Hebrew University plant disease biosensor
Hebrew University plant disease biosensorSpokesperson

In a new study recently published in The Plant Journal, researchers at Hebrew University’s Faculty of Agriculture, Food and Environment utilized a new molecular sensor system capable of entering plant cells and identifying potential diseases.

With potatoes playing a crucial role in global food security, researchers worked on developing a method to enable early detection of late blight infections. This disease, which is a leading cause of potato and tomato crop loss, results in an estimated $6.5 billion in damages to produce worldwide each year. The study was led by doctoral student Matanel Hipsch under the supervision of Dr. Shilo Rosenwasser, senior lecturer and assistant professor at the Robert H Smith Faculty of Agriculture, Food and Environment.

Dr. Rosenwasser explained that, "The development of advanced biotechnological tools for the early detection of plant diseases can lead to a future research breakthrough in understanding the pathogenicity process, thereby improving food security by minimizing damages to global agriculture."

This new method enables early detection of various harmful diseases in the plant leaves with the help of a simple and harmless external scan. Using genetic engineering methods, the researchers produced new varieties of potatoes that produce special proteins that are sent to different regions of the plant cells. As part of the process, the protein acts as a unique biological sensor that can be sent, for example, to the chloroplasts in the plant's cells, where photosynthesis occurs.

"In its early stages, it is difficult to identify the disease since no external signs can be seen on the leaf," explained doctoral student Matanel Hipsch. "In our previous study, we saw that using molecular sensors within the biological systems of potatoes is particularly effective in identifying stress conditions even before plant damage has been caused."

By using sensitive cameras that can pick up the signals sent from the sensor, they were able to obtain spatial information at the level of the entire plant. According to the researchers, the images produced by the cameras helped monitor the plant's physiological state throughout the development of late blight in the potato.

The research findings revealed that the use of protein as a biological sensor was able to detect the diseased areas of the leaves even during the first invisible stages. These findings also led the researchers to collaborate with Dr. David Helman from the university’s Department of Soil and Water Sciences to develop an AI-based algorithm capable of analyzing the fluorescent images and distinguishing between healthy leaves and infected leaves.

Hipsch pointed out, "We have seen that plants infected with late blight cause the protein to emerge from the chloroplast and accumulate outside of it. This output caused a change in the fluorescent properties of the protein, which helped to identify the points of penetration of the pathogen into the leaf."

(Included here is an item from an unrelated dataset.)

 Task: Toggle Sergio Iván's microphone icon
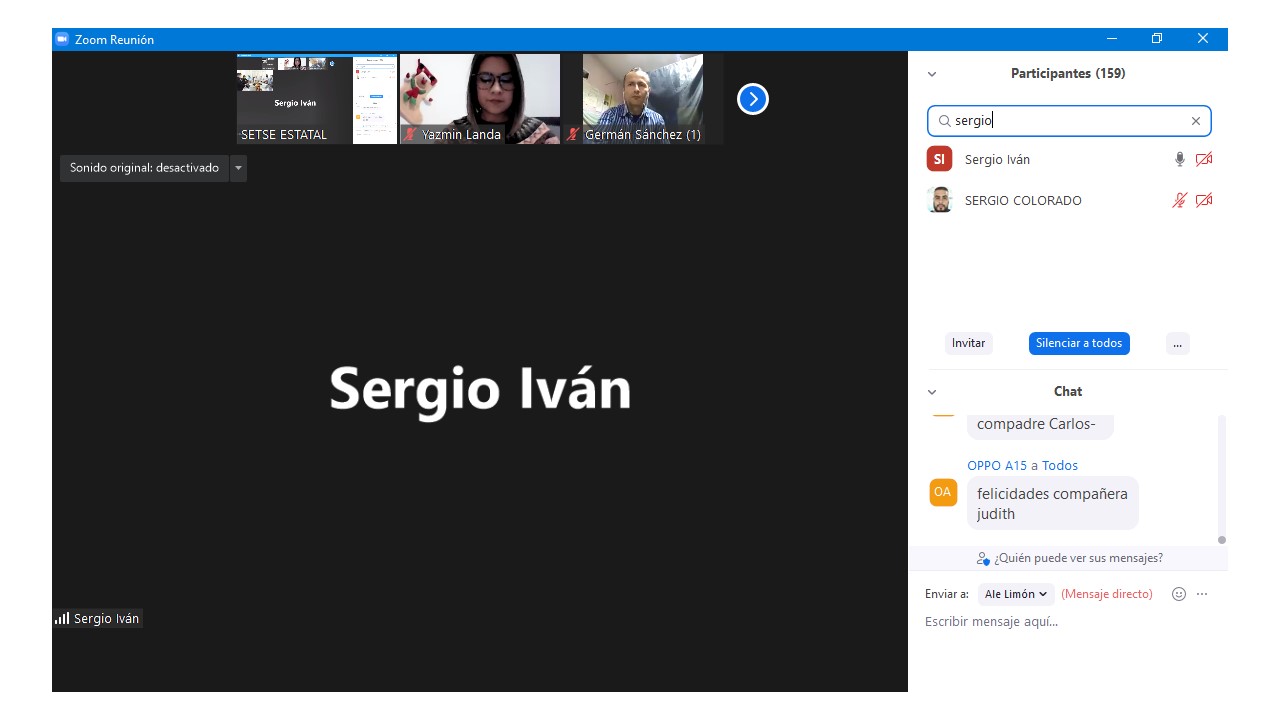[1180, 159]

One of the most fascinating findings suggests that the areas infected with late blight are characterized by higher photosynthetic activity compared to the rest of the leaf. The researchers explained that these results indicate how the pathogen maintains and even improves leaf productivity in the early stages of the disease to 'disguise' its development in the plant.

According to the team, the new method can be used for in-depth study of the mechanisms of resistance to late blight, as well as for scanning and detecting potential substances that will improve the resistance of plants.